─── Texto selecionado ───
3. Ações Legais: Em alguns casos, consumidores prejudicados têm recorrido a ações legais contra essas empresas, as ações geralmente visam compensação financeira e maior transparência nas práticas de preços e embalagem dos produtos. Embora nem sempre sejam bem-sucedidas, essas ações aumentam a pressão sobre as empresas para agirem de maneira mais ética.

As redes sociais têm desempenhado um papel importante na conscientização sobre a reduflação, consumidores insatisfeitos frequentemente recorrem a plataformas de redes sociais para expressar suas frustrações e compartilhar exemplos de práticas enganosas pelas empresas. Essas postagens podem se tornar virais, aumentando a pressão sobre as empresas para reconsiderar suas práticas, vários casos documentados ilustram o poder das redes sociais na amplificação da voz dos consumidores e na influência sobre as decisões empresariais, consumidores expressando seu descontentamento online causam uma repercussão negativa intensa, e a empresa eventualmente anuncia planos para reverter a mudança e aumentar novamente o tamanho dos produtos, ou diminuir o preço do que foi reduzido, como deveria ser.

Uma abordagem mais ética seria simplesmente aumentar os preços de forma transparente quando for necessário. Embora isso possa inicialmente alienar alguns consumidores, a honestidade e a transparência vão fortalecer a confiança na marca a longo prazo, empresas que comunicam claramente as razões por trás dos aumentos de preços tendem a manter uma base de clientes mais satisfeita, estudos mostram que consumidores são mais propensos a aceitar aumentos de preços quando as razões são explicadas de maneira clara e honesta.
───
Tarefas:
**1.** Por favor, reescreva de forma mais concisa o parágrafo do texto sobre reduflação que começa com "Uma abordagem mais ética" e preserve seus fatos principais.
**2.** Reescreva o trecho das entradas que vai da linha que contém "The image size" até a linha que contém "Action: tap(288, 116)", ambas incluídas, substituindo "Click" por "Press" e deixando todo o resto inalterado. Não inclua as imagens na resposta.
As entradas a seguir não têm nenhuma relação com o texto sobre reduflação.
─── Listagem de dados ───
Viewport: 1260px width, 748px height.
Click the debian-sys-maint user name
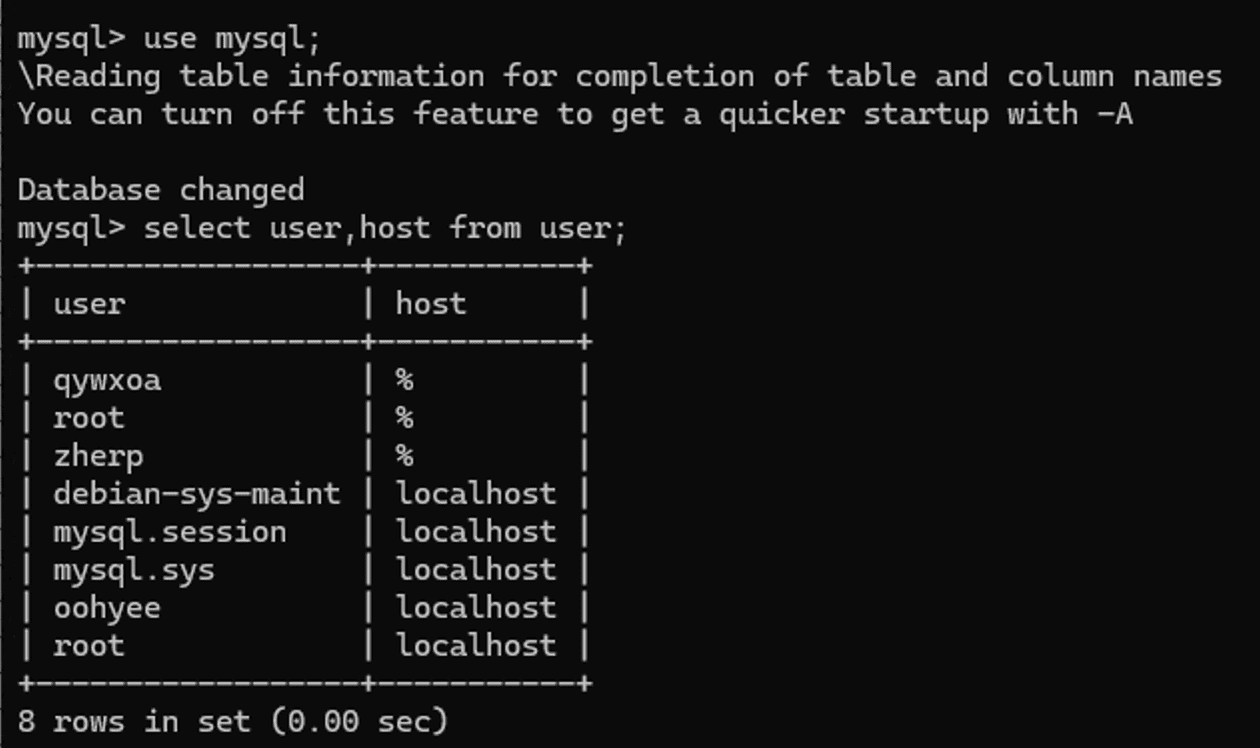point(197,494)
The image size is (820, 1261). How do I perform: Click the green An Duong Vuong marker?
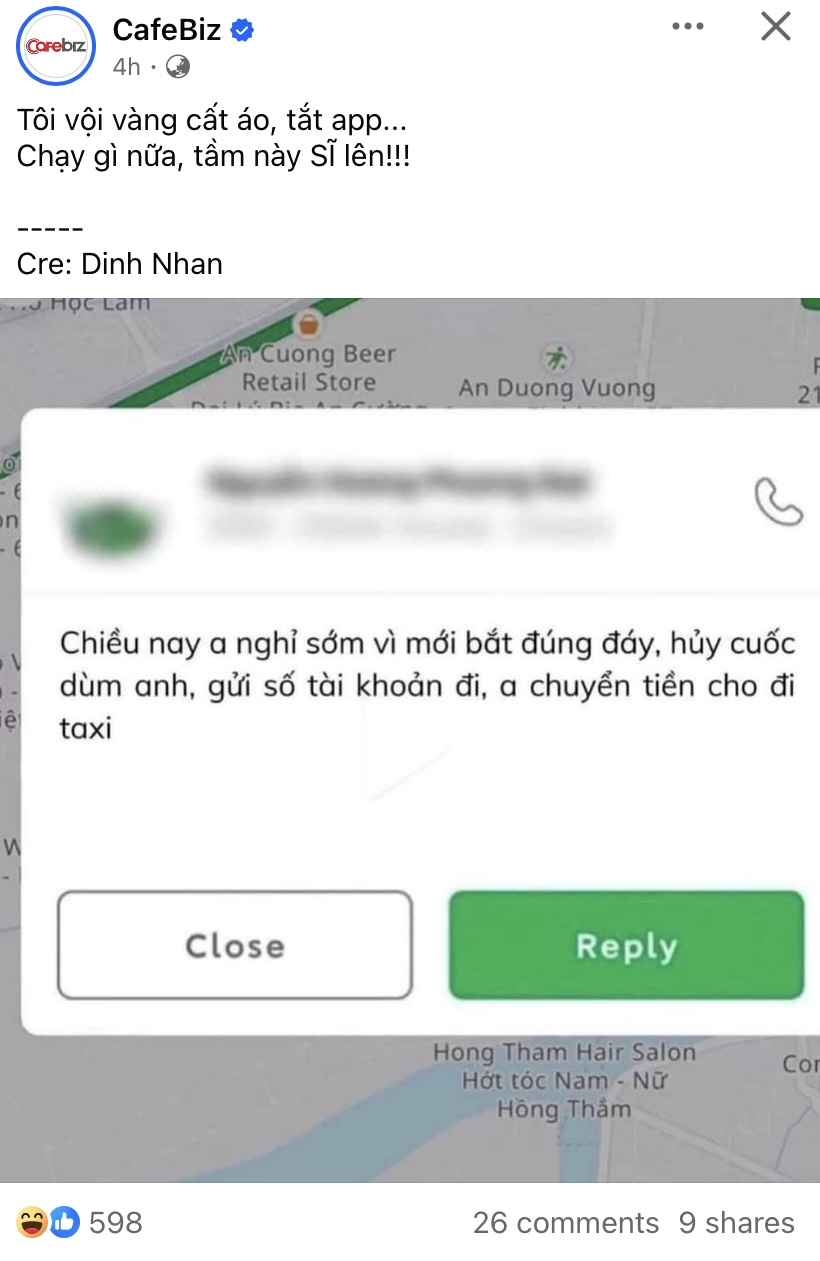(555, 356)
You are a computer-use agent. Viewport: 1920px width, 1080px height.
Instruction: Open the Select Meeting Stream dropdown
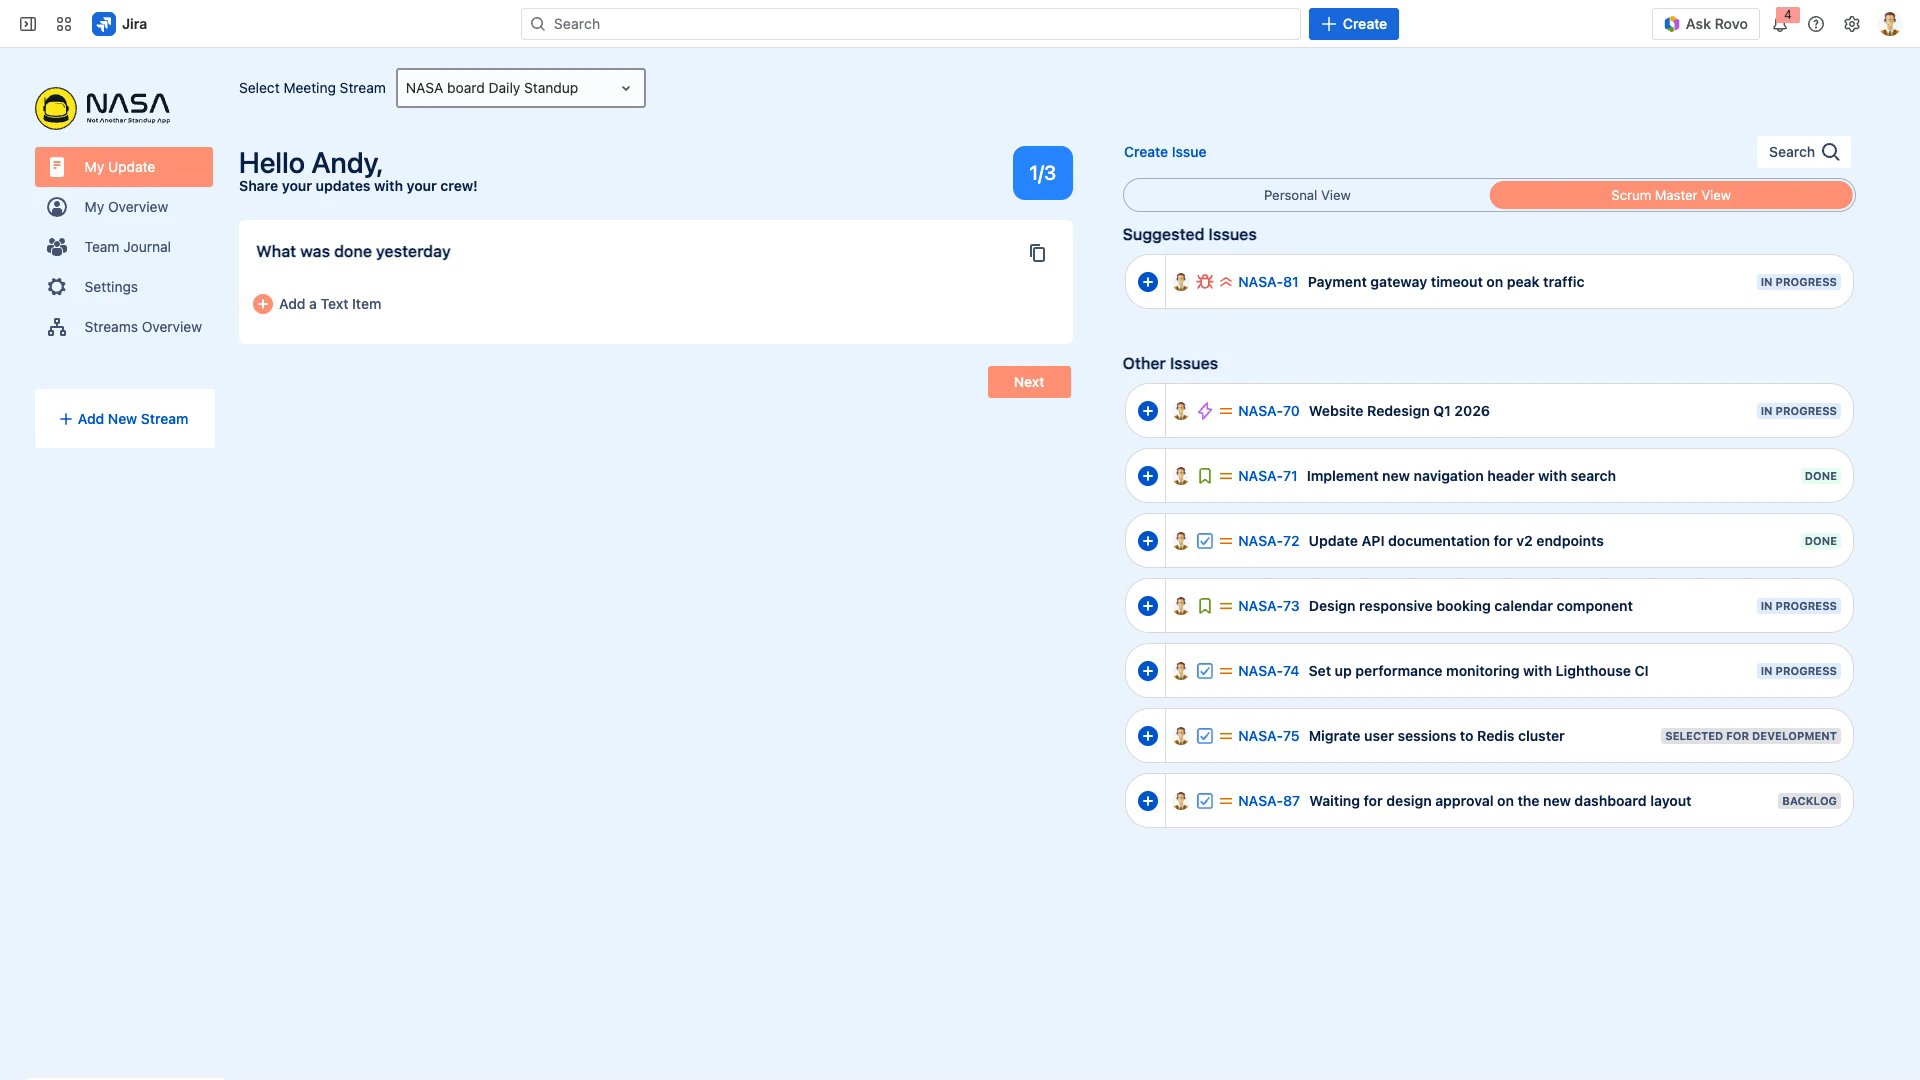[x=520, y=88]
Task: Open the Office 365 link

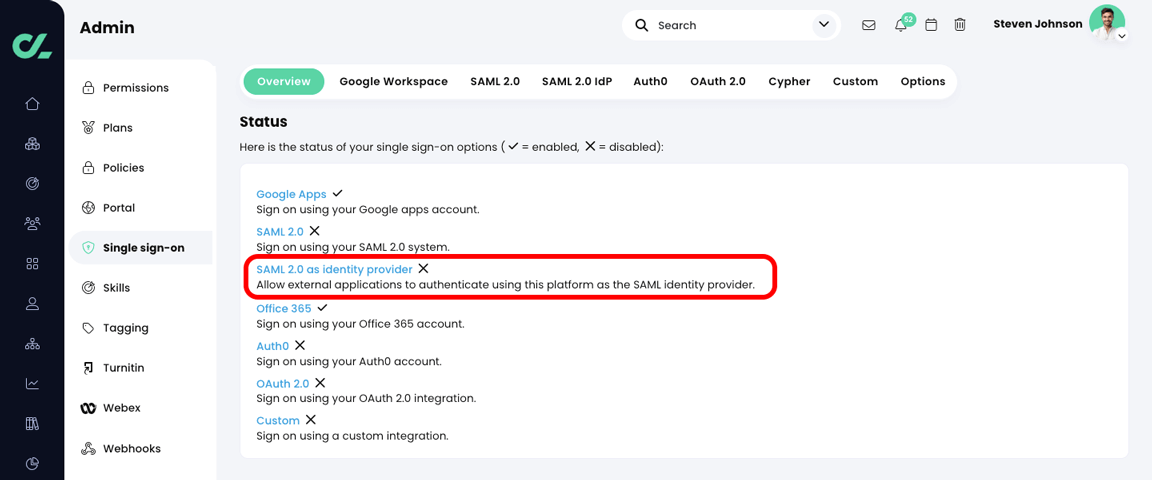Action: tap(284, 309)
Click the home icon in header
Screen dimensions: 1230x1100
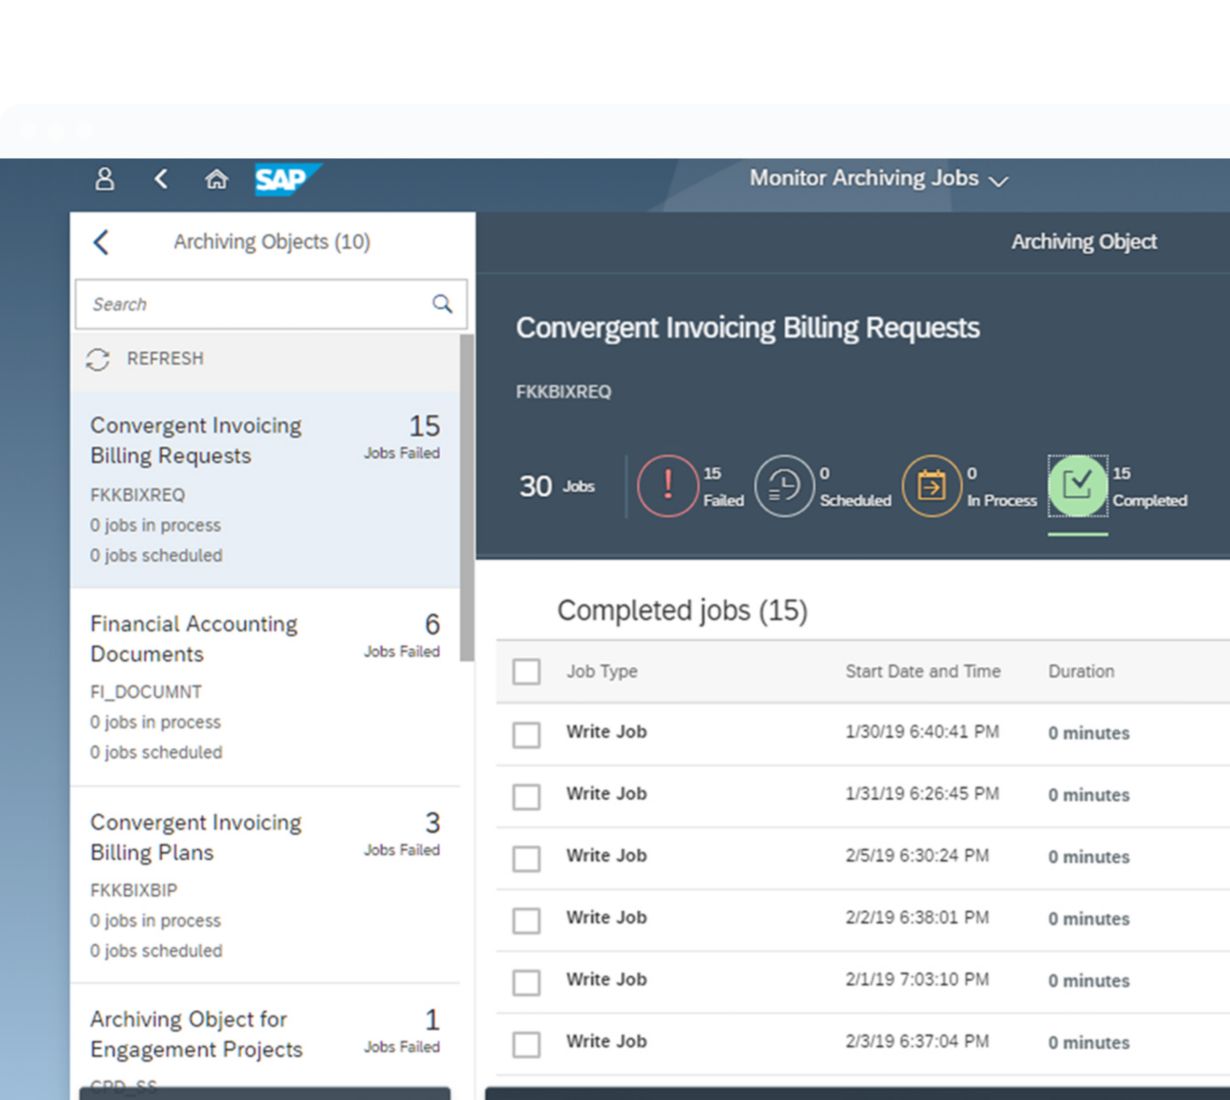point(216,179)
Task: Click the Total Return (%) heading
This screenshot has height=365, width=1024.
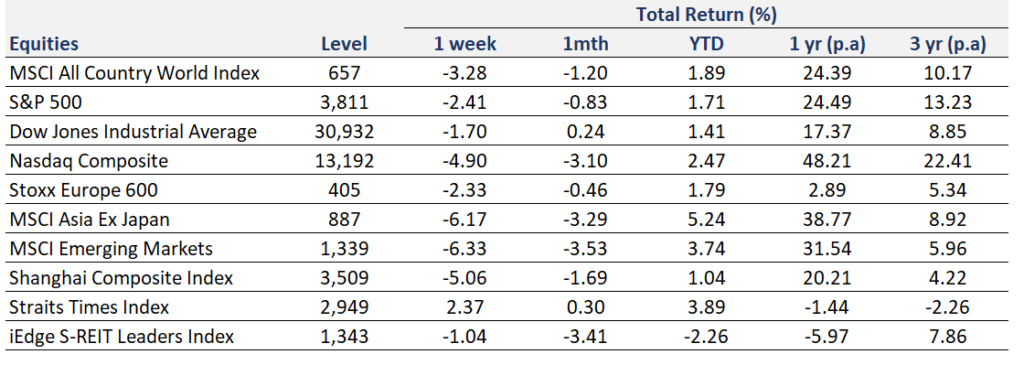Action: 706,14
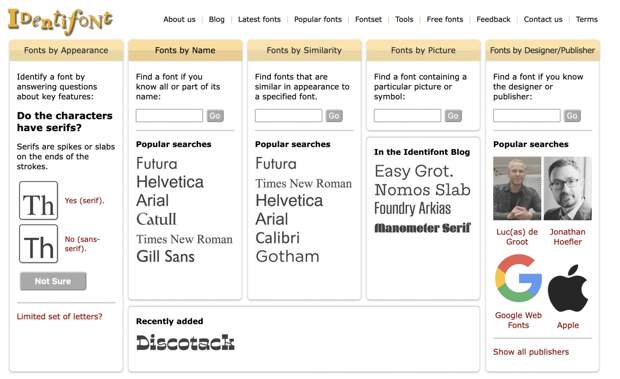
Task: Focus the Fonts by Similarity input field
Action: tap(288, 116)
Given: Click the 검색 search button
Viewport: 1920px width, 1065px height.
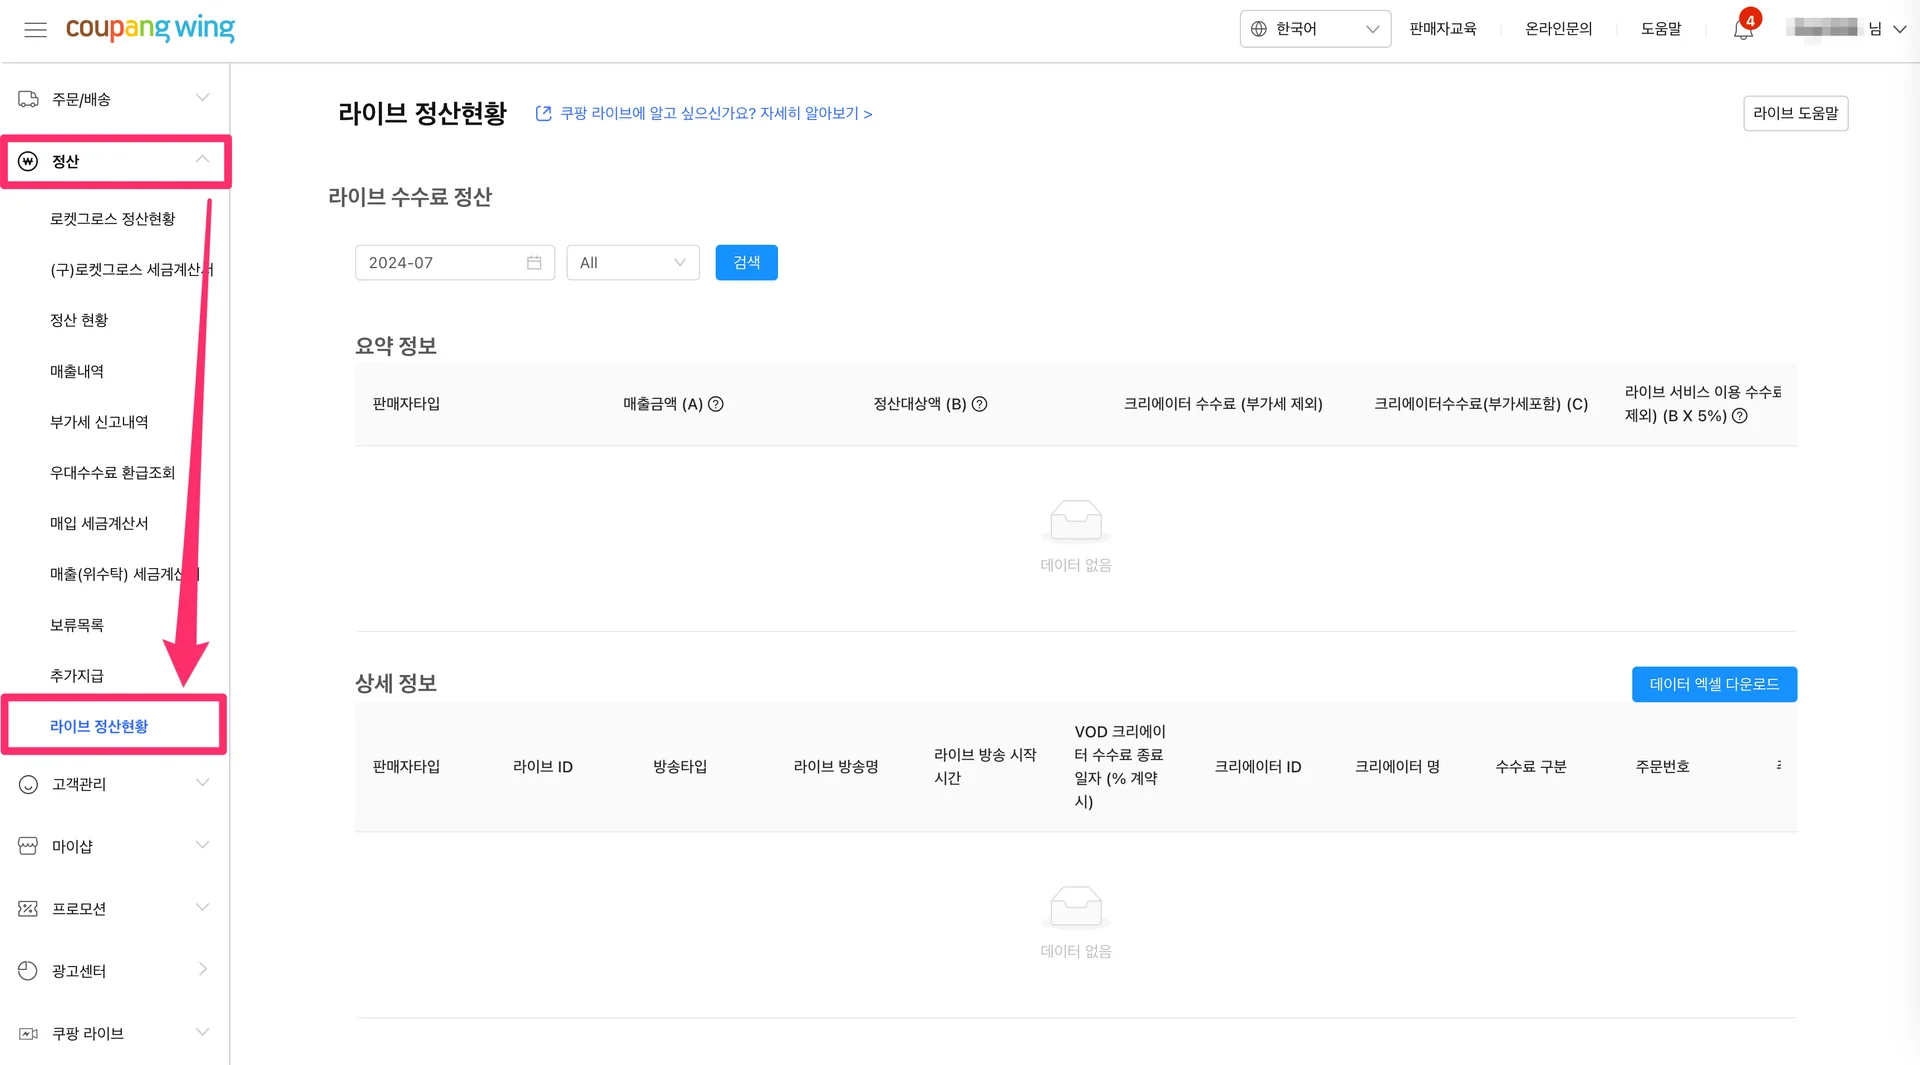Looking at the screenshot, I should tap(746, 262).
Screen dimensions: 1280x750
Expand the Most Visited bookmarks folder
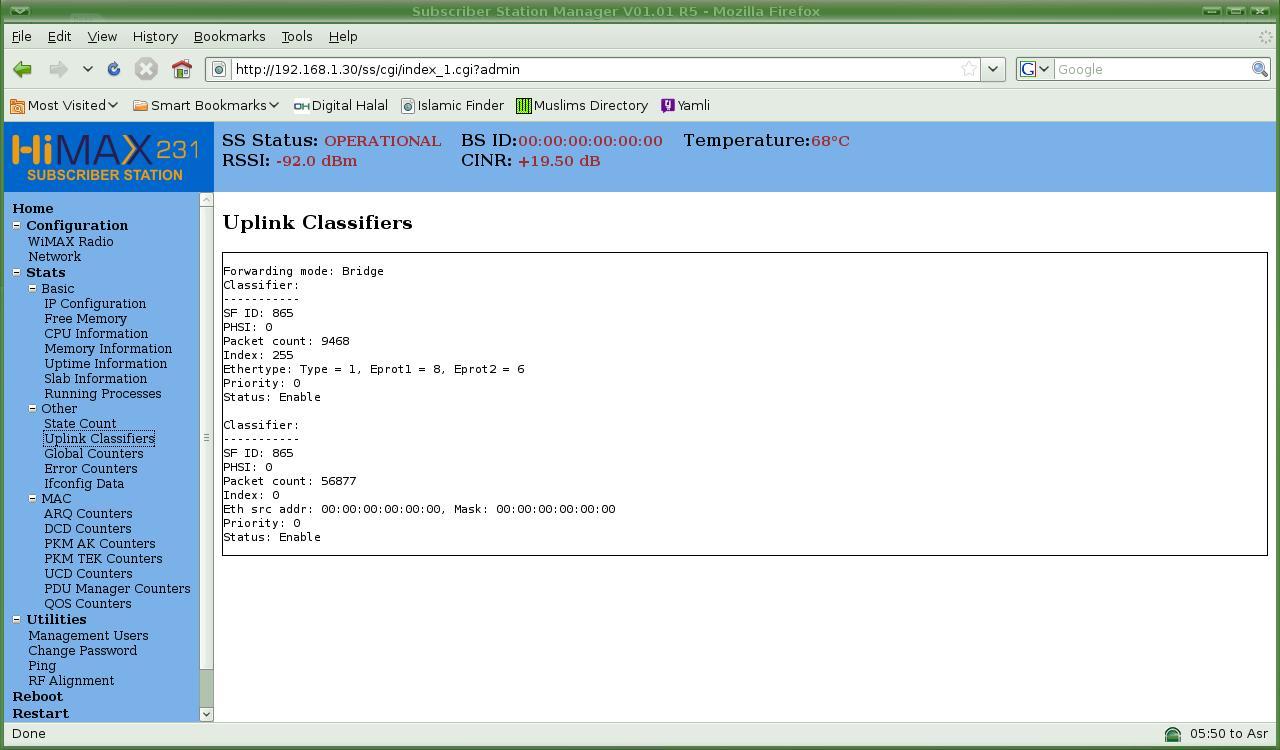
───
Resultados do exercício:
**1.** Seria mais ético aumentar os preços de forma transparente quando necessário. Mesmo que isso afaste alguns consumidores no início, a honestidade e a transparência fortalecem a confiança na marca a longo prazo. Empresas que explicam claramente os motivos dos aumentos tendem a manter clientes mais satisfeitos, e estudos mostram que os consumidores aceitam melhor aumentos justificados de maneira clara e honesta.

**2.**
The image size is (820, 1261). How do I perform: Press the green An Duong Vuong marker?
(555, 356)
You are a computer-use agent. Viewport: 1920px width, 1080px height.
Instruction: Open the Select Meeting Stream dropdown
[x=520, y=88]
Task: Open the Office 365 link

Action: tap(284, 309)
Press the home icon in header
Screen dimensions: 1230x1100
point(216,179)
Task: Press the Total Return (%) heading
This screenshot has height=365, width=1024.
Action: 706,14
Task: Focus the Fonts by Similarity input field
Action: tap(288, 116)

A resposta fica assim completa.